Despite Parker withdrawing the subpoena from all churches, anti gay-rights activists are calling for her removal from office.

While Alan Robertson was busy fighting lesbian mayors in Houston, his father, Duck Dynasty patriarch Phil Robertson, taped a political ad for his nephew Zach Dasher who is running for congress in Louisiana’s 5th Congressional District. Seen in the ad holding an assault rifle and a Bible, Daddy Robertson says, “Hey, Louisiana: Bibles and guns brought us here, and Bibles and guns will keep us here. Zach Dasher believes in both. That’s why I’m voting for him.”

Or, as translated by blogger Hemant Mehta: “If you’re not the right kind of Christian, Zach Dasher doesn’t give a rat’s ass about you.”

Dasher made headlines when announcing his candidacy by claiming that the mass shooting at Sandy Hook Elementary School was the result of atheism.

A father in Revere, Massachusetts has pulled his son out of school after learning that the school’s history class teaches the students about Islam. This caused outrage among a few parents and one father, Anthony Giannino, is especially mad, telling a local television news show that "no religion should be taught at school. In their paper it says Allah is their only God. That's insulting to me as a Christian who believes in just Jesus only."

But it’s impossible to learn about world history without discussing the world's many religions. As one parent who supports the curriculum said, "When you're talking about a specific region in the world, there's going to be traditions and there's gonna be religions that children should learn about."

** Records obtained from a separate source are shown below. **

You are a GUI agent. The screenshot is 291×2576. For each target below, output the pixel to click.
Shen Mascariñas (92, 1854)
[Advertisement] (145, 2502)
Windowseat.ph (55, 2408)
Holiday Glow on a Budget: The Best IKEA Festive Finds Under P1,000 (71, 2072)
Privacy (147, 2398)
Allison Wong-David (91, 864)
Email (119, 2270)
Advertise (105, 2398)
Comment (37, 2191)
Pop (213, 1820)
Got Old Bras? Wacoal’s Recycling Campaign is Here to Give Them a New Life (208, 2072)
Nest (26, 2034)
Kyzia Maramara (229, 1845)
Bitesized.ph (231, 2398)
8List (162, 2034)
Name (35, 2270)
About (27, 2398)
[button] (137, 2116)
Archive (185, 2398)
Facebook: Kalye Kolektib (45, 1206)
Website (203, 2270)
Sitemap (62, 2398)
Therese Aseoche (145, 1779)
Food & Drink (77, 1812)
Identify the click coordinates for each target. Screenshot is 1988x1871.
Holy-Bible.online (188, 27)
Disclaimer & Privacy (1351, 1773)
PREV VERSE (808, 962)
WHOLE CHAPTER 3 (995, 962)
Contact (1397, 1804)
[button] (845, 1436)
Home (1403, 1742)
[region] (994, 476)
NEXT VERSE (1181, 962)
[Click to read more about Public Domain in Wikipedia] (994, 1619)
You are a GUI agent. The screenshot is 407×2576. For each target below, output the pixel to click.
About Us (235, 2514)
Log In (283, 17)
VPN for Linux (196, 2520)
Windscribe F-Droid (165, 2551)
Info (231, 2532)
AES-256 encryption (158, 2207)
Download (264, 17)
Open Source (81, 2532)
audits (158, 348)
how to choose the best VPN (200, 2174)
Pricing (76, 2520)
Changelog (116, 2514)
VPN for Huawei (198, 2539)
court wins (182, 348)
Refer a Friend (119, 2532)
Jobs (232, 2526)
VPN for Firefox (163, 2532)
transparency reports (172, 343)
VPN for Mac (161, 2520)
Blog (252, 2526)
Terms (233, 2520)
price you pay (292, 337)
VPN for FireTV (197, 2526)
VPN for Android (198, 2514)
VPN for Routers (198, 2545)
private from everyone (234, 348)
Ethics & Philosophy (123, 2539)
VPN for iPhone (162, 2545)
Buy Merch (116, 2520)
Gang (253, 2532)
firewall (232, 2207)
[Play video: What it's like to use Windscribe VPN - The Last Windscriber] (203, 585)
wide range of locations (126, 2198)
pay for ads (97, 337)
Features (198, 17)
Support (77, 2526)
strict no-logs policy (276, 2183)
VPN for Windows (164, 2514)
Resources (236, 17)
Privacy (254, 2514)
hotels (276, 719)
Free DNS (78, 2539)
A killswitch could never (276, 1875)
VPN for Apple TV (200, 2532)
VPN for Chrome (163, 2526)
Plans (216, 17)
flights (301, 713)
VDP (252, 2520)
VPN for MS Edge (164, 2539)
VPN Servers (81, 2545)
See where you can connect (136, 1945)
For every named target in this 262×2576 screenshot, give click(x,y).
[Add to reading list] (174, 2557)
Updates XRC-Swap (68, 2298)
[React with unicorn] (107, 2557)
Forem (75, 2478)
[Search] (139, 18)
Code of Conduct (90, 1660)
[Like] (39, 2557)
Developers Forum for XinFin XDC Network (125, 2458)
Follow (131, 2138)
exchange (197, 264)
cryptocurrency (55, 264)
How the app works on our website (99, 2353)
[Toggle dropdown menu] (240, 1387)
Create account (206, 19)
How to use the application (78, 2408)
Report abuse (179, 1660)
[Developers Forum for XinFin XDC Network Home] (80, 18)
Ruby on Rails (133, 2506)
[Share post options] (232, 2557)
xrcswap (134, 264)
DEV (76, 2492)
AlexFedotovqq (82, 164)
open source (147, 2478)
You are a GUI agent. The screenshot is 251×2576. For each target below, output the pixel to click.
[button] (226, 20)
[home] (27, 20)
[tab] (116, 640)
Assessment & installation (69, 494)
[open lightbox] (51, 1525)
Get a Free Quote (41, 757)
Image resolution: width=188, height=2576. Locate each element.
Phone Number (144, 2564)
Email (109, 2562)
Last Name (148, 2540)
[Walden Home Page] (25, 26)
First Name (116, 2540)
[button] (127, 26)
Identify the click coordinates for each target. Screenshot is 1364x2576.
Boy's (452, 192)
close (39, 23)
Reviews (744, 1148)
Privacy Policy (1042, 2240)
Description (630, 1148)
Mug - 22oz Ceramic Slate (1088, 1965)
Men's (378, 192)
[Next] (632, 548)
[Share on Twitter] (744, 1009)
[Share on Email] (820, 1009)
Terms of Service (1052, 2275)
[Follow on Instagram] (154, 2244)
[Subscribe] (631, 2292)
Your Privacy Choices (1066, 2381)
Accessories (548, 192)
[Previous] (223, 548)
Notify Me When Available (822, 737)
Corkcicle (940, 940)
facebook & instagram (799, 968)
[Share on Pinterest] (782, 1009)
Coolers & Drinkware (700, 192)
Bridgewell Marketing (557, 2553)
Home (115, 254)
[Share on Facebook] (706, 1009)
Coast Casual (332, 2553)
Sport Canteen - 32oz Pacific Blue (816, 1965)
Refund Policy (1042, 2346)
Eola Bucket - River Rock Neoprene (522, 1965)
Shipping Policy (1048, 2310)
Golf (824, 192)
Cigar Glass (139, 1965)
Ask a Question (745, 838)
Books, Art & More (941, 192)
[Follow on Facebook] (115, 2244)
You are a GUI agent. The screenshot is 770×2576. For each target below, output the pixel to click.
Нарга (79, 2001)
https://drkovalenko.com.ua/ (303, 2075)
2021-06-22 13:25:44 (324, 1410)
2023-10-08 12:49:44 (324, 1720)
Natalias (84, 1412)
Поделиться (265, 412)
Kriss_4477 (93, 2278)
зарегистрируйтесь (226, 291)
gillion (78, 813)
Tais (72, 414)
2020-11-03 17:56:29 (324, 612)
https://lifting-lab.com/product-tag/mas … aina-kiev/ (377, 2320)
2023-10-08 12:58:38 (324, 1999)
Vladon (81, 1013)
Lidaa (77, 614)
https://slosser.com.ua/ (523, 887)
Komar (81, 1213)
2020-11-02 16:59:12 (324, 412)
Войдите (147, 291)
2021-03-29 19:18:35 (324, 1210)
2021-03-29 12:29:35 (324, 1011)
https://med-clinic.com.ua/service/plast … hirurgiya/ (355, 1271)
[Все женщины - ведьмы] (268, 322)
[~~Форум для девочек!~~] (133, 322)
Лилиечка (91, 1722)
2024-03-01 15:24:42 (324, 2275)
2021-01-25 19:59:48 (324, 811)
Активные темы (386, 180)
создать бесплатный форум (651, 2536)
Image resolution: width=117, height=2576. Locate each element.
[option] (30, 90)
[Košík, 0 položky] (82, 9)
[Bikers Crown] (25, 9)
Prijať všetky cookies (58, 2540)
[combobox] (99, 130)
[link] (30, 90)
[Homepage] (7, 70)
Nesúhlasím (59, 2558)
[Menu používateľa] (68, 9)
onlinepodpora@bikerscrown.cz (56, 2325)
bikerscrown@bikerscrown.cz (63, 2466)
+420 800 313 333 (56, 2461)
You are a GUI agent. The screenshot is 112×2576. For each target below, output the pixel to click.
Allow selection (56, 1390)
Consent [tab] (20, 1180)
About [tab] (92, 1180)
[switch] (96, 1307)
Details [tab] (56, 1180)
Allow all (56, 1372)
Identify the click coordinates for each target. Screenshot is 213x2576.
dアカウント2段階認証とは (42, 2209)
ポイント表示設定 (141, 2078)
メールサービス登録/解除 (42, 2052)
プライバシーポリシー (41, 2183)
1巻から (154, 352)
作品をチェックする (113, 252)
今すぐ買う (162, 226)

The superintendent of Revere Public Schools issued a statement regarding this one-man brouhaha: "I want to be very clear that no religion is taught with the purpose of converting students to that religion...."

But the superintendent’s statement didn’t stop Eric Owens of the right-wing alarmist website Daily Caller from writing that the school is indoctrinating its students into the Islamic faith by printing part of the Muslim call to prayer and its portrayal of the Muslim prophet Muhammad.

Owens said, “Students in the oceanfront Boston suburb of Revere, Mass. are taking the time to learn all about Islam — in the most embarrassingly shallow and cheerleading way imaginable.” Owens continued to cherry-pick parts of the textbook that discuss Muhammad in a positive light instead of vilifying him as the Al Qaeda-like terrorist the Christian Right assumes he was.

And in a somewhat surprising announcement, Pope Francis has assured us that God is not a magician and urged the Catholic Church’s followers to accept both evolution and the “big bang” theory to help explain our existence.

The call to accept mainstream scientific theories is not earth-shattering for the Catholic Church. For several years, it has accepted this science as consistent with biblical teachings. But what made the Pope’s announcement seem more pertinent was his call to all Christians —especially Christians in the scientific community—to do what they can to protect the environment. The Pope called it a “grave sin against God the creator” to destroy the environment.

The week, however, was not all rosy for the Catholic Church as the names of 17 priests in the Twin Cities area of Minnesota were released to the public for “substantiated” claims of sexual abuse to a minor. These 17 names now bring the number of priests deemed to have committed the crime of sexual abuse with a minor to 55.

So while the Pope may finally be speaking up to protect the environment, some people are wondering when he is going to step up and finally protect innocent children.